En société de services informatiques, le métier consiste à aligner une succession de prestations, des « missions », passer d'un client à l'autre. Un peu comme des intérimaires, même si la durée des missions est plus longue, que l'on est en CDI, que l'on peut trouver de l'intérêt à notre travail.
L'entreprise « for ever », tu parles !
37 ans sur le même contrat de travail initial !
Mais 37 ans dans 4 entreprises différentes, par des jeux de filialisation, de fusion ou de scission. En dernier lieu, c'est dans la société ATOS que je terminerai ma carrière. ATOS, sur le fil du rasoir en ce début d'année, du fait de dirigeants ayant eu les yeux plus gros que le ventre, dont un certain Thierry Breton devenu commissaire européen (chargé de la politique industrielle, du marché intérieur, du numérique, de la défense et de l'espace). Dans les entreprises où il est passé (dont France-Télécom, Thomson, Bull ou Atos) et aussi comme ministre de l’Économie (sous Chirac jusqu'à 2007), Breton joue avec les milliards d'euros. C'est toujours le cas en tant que commissaire européen. En ce début 2024, il propose un fonds européen de 100 milliards pour stimuler l'industrie européenne de défense. Des milliards dont l'intérêt principal est de partir en fumée (en sang et en larmes) au plus grand bénéfice des grands groupes industriels de l'armement et des banques qui les subventionnent. Ces milliards, c'est toujours l'argent des autres. Dont celui que ramènent les personnels de ces entreprises, le fruit de notre travail quotidien.
Des Thierry Breton, des stratèges avec l'argent des autres, en fait, il y en a dans toutes les entreprises pour y tenir toujours le même discours : « l'entreprise for ever ! ». Or, tous ces dirigeants se fréquentent aussi via le réseau LinkedIn.
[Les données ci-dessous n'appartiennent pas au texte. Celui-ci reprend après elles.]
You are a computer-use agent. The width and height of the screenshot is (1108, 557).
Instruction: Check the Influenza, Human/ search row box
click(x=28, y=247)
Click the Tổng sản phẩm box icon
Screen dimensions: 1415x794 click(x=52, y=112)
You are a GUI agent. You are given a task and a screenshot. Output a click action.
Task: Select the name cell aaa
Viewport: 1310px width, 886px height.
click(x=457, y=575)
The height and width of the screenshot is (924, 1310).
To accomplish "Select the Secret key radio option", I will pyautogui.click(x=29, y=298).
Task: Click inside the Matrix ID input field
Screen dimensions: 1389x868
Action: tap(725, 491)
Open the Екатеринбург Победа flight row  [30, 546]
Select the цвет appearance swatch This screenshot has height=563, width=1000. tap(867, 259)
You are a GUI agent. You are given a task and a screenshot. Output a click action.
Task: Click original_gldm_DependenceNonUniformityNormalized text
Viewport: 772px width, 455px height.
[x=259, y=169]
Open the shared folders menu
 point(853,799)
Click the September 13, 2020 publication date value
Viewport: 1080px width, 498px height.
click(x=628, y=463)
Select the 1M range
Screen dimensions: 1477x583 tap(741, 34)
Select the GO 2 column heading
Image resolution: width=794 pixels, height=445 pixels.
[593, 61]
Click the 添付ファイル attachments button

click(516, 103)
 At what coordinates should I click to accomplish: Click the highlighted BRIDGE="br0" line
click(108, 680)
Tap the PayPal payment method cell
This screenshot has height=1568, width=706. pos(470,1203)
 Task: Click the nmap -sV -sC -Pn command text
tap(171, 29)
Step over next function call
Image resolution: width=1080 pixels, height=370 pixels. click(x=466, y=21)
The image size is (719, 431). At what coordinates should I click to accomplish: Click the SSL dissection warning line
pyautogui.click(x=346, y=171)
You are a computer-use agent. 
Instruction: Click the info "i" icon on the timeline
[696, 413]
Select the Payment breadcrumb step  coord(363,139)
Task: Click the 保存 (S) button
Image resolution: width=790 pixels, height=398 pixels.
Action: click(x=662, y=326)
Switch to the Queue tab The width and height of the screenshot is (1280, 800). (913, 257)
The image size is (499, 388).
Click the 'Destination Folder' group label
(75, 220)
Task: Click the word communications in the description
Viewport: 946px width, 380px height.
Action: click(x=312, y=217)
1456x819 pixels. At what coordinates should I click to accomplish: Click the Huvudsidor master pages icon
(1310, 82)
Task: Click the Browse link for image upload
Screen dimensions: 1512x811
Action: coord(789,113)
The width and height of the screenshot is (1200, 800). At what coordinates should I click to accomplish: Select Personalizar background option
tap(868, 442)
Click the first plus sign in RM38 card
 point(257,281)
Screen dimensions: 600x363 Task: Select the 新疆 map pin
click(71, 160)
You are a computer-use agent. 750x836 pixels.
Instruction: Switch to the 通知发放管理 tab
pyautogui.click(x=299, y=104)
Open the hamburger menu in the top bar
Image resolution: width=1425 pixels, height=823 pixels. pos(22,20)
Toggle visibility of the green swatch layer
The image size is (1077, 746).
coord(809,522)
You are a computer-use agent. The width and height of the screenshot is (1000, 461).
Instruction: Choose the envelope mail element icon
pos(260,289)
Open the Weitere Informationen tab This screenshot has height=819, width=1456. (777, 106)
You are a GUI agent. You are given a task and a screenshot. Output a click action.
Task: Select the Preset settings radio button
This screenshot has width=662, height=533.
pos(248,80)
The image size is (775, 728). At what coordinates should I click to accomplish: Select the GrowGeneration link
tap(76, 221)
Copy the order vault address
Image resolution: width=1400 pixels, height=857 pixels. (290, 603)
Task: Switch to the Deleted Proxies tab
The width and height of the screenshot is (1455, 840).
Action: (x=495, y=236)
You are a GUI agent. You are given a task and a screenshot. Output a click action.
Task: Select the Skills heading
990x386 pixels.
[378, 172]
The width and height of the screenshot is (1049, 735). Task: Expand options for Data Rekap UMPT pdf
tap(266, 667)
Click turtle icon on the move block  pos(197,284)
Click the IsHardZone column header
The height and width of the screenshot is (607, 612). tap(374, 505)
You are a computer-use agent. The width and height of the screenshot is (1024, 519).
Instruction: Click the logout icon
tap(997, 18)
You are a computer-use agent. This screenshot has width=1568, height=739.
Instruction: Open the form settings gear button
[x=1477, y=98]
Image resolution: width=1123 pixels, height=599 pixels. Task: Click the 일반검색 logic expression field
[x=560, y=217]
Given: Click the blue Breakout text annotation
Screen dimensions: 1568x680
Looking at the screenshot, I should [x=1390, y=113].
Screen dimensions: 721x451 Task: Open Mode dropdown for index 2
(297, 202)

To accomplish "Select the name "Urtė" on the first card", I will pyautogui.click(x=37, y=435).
Le discours du « for ever », ils ou elles le tiendront tôt ou tard et sans complexe dans une entreprise voisine.
Prestataire de service informatique :
Donc, vers la fin des années 1980, j'entre dans une société de services informatiques, qu'on nomme désormais ESN (Entreprises de Services du Numérique). Les années 1980 sont le début des années du fric décomplexé, les années Tapie. Je m'en rends compte rapidement.
L'argent que l'on ramène compte plus que les services qu'on rend. Dans les projets informatiques, l'important est de faire de la facture (du « delivery »), de réaliser de la marge et pour des informaticiens de « savoir se vendre » (car la marchandise, c'est nous) : après une semaine de formation, tu es spécialiste, après un an de pratique, tu es expert. Autant qu'informaticien, tu dois être communiquant, commercial de toi-même.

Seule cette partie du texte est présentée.